Ludwig worked on his dictionary of neologisms, feeling his compendium of new words would be like several fistfuls of seeds thrown into humanities ongoing philosophical discussions, sprouting new modes of thought. Gertrude set about composing her strange soliloquies while collecting the best in contemporary art—from the maze like meanderings of Mercado’s single line drawings to the frottaged ice and lava landscapes of Sveig Thorsson.

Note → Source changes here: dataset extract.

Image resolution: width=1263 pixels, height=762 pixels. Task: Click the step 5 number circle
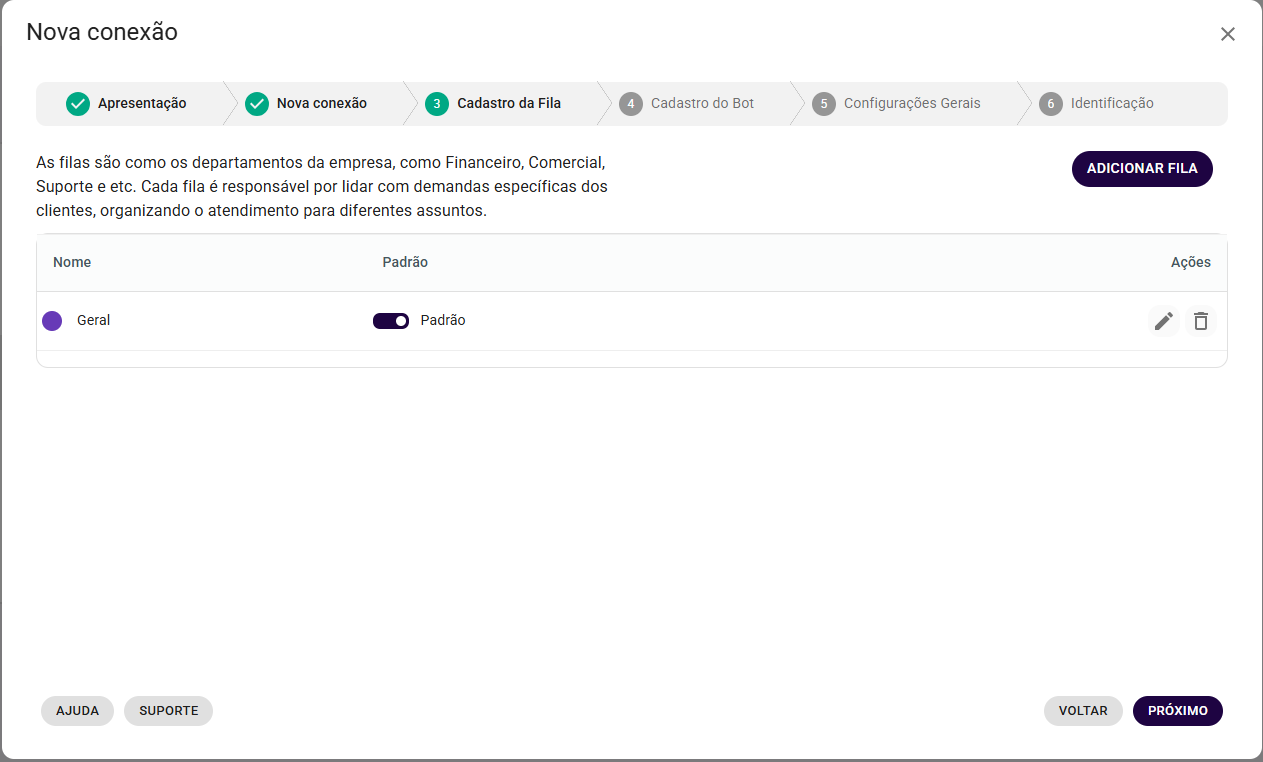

Both were picky people, easily irritated and in the years that followed Ludwig tended to point out Gertrude’s scruples as misunderstandings. Long bitter arguments followed and the very air they breathed was endemic of perspicuous misrepresentations, resolved only after they both groped for a hold on ontological terms they could agree upon.
They fought and fought over terms. Sex would have sufficed for a less brainy pair, but squabbles were their preferred mode of bonding.
“Quarrels may wear out wives,” Gertrude said, “but they help babies,” and so their children grew.
The marital storms were punctuated by bouts of syntactic calm and stretches without much but occasional commas, interruptions in which they both ascertained the connections between loving, liking, listening, a birthday party, a graduation, holidays, the nagging of in-laws and further passages without fluctuation, without proposition. Without question they both agreed upon existing.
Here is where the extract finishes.